▸ **Document**:

= = =

Happy Friday, traders. Welcome to our weekly market wrap, where we take a look back at these last five trading days with a focus on the market news, economic data, and headlines that had the most impact on gold prices—and may continue to into the future—as well as the charts for silver, the US Dollar and other key correlated assets. 

Gold prices on Friday look to close the week at a healthy premium to Monday’s opening bids, as a mostly quiet final week of summer ends with a sharp rally for the yellow metal following the heavily watched August Jobs Report. 

So, what kind of week has it been? 

For the second week running, a relatively muted market week is closing out with a Friday banger—this time, it’s the release of the August Jobs Report headlined by an NFP number coming in well below the consensus expectation. 

The gold market’s reaction to a labor recovery miss that will have to play into the Fed’s policy planning is in line with what we would have expected: from a Friday morning base around $1815, the spot rate for gold delivery ripped higher following the Jobs Report, initially picking up roughly $10/oz before consolidating and then rising higher again with the US market open. 

  • At the time of writing, mid-session of Friday, the yellow metal’s spot price trades just shy of $1830/oz after pulling back a bit from the top

Gold prices are likely benefiting from two tailwinds as a result of the NFP miss. Primarily, gold is rising because such a sudden stumble in the labor market recovery (at least in investors’ initial perception) weakens the case for the Federal Reserve to start slowly withdrawing monetary support for the overall economic recovery (by starting to taper) before the end of this year.  

  • Whether the taper and eventual rate tightening are linked or not, the fact remains that any delay in starting the taper necessarily delays an eventual rate hike and locks in a more supportive (zero-rate) environment for gold prices for longer.

= = =

▸ **Data lines**:

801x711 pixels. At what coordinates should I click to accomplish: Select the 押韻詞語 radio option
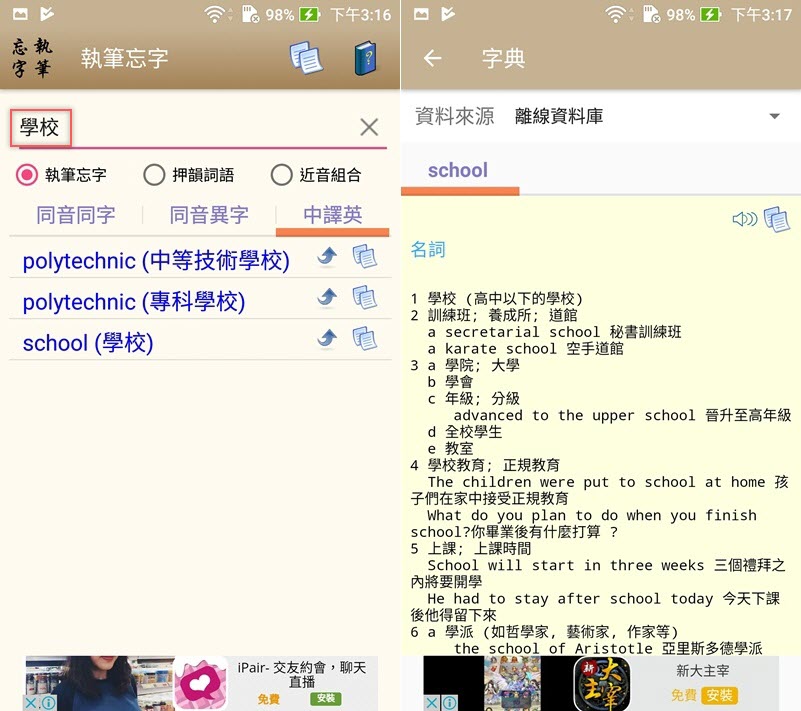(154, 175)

= = =

Extend the weekly gold market wrap, starting immediately after its final sentence. The lines above are separate material with no connection to the weekly gold market wrap.

  • The implication of a delayed taper also weighs on the US Dollar, providing another mild counter-push to gold. 

  • Of course, it was always unlikely that the Fed would announce a taper this month (September,) and investors were even starting to ease away from projections for November prior to Friday. So, markets haven’t been totally blindsided by the suggestion that the taper may be pushed into 2022; we can see evidence of this in the fact that investors haven’t taken gold on an unstoppable tear this morning and US equity markets, while off the pace in some sectors, aren’t experiencing a sharp downturn. 

  • The last caveat to mention, but an important one, is that this is a Friday session ahead of a long weekend. It’s possible that Tuesday’s trading might see a stronger (over-)reaction to Friday’s NFP miss. 

So, was the Jobs Report actually that bad? You’ll notice that, before now, I’ve only mentioned the NFP specifically. That’s because the overall unemployment rate actually fell, from 5.4% to 5.2%. Also, July’s NFP number was revised by more than 100,000 which pulled the total above 1 million; the report for August also shows wages continue to grow at a decent pace.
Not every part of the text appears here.